Problem description →
Retype, exactly and with nothing added, the lines from the one showing "Instruction: Click the Climate FieldView logo" through the final line of the material. Omit pictures.

Information given →
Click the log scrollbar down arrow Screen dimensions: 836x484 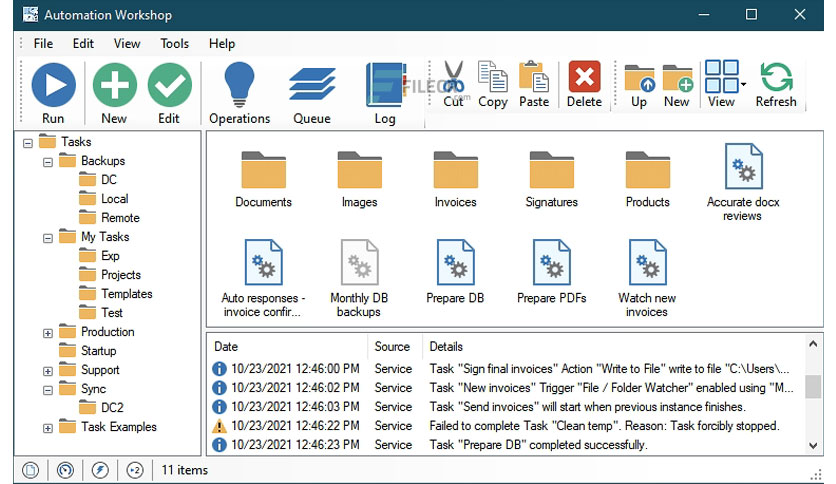pos(813,446)
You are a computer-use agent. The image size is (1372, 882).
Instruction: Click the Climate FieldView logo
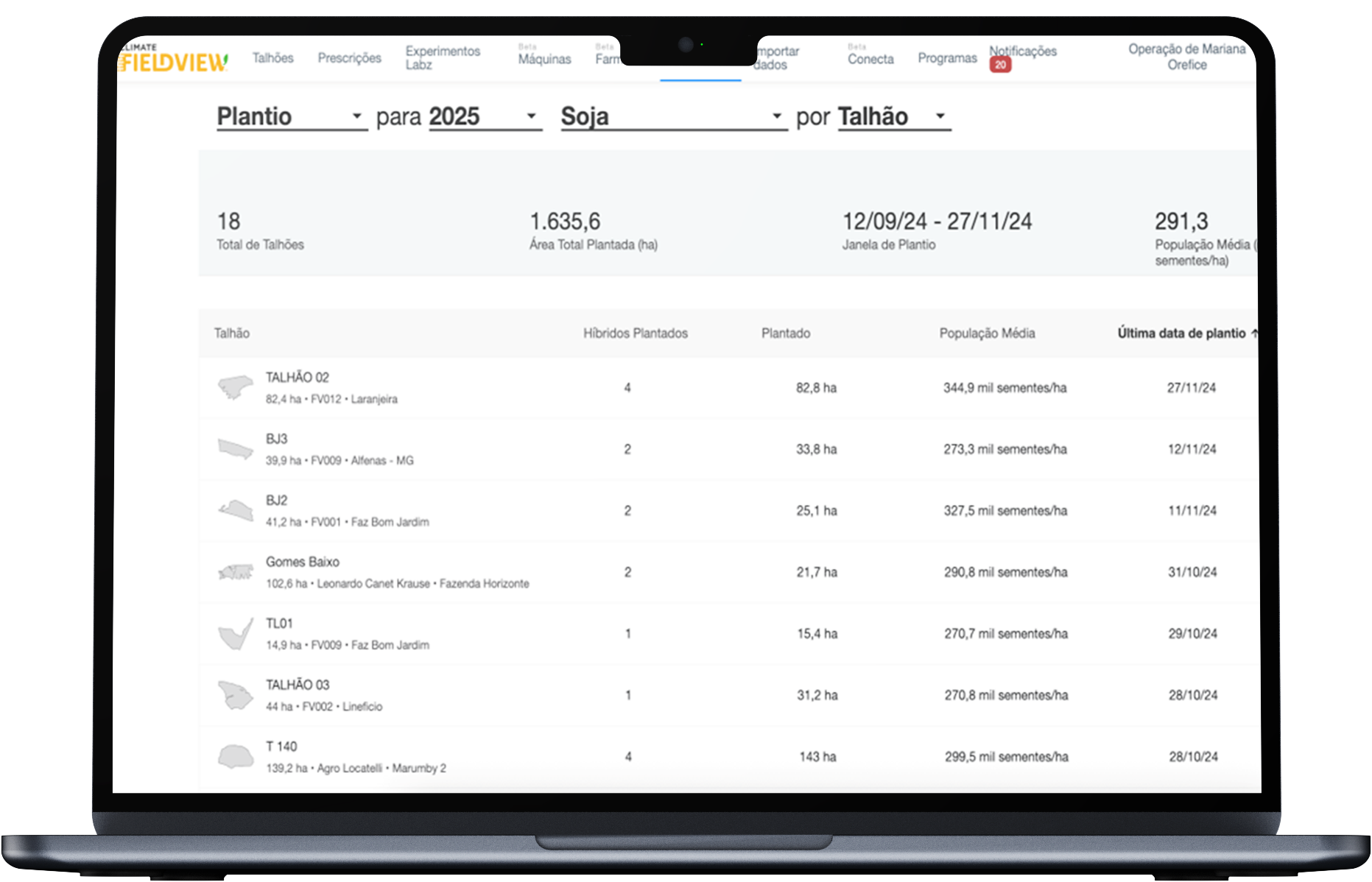pos(174,59)
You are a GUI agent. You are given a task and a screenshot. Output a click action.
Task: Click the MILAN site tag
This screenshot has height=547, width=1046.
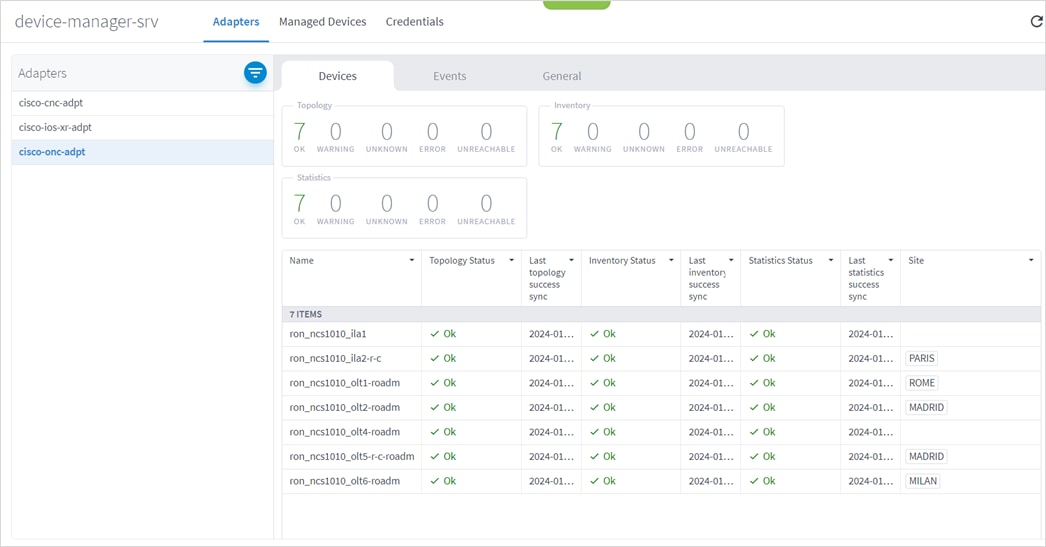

Completed exercise →
Instruction: Click the Climate FieldView logo
pos(174,59)
You are a GUI agent. You are given a task and a screenshot. Output a click action.
Task: Click the MILAN site tag
This screenshot has height=547, width=1046.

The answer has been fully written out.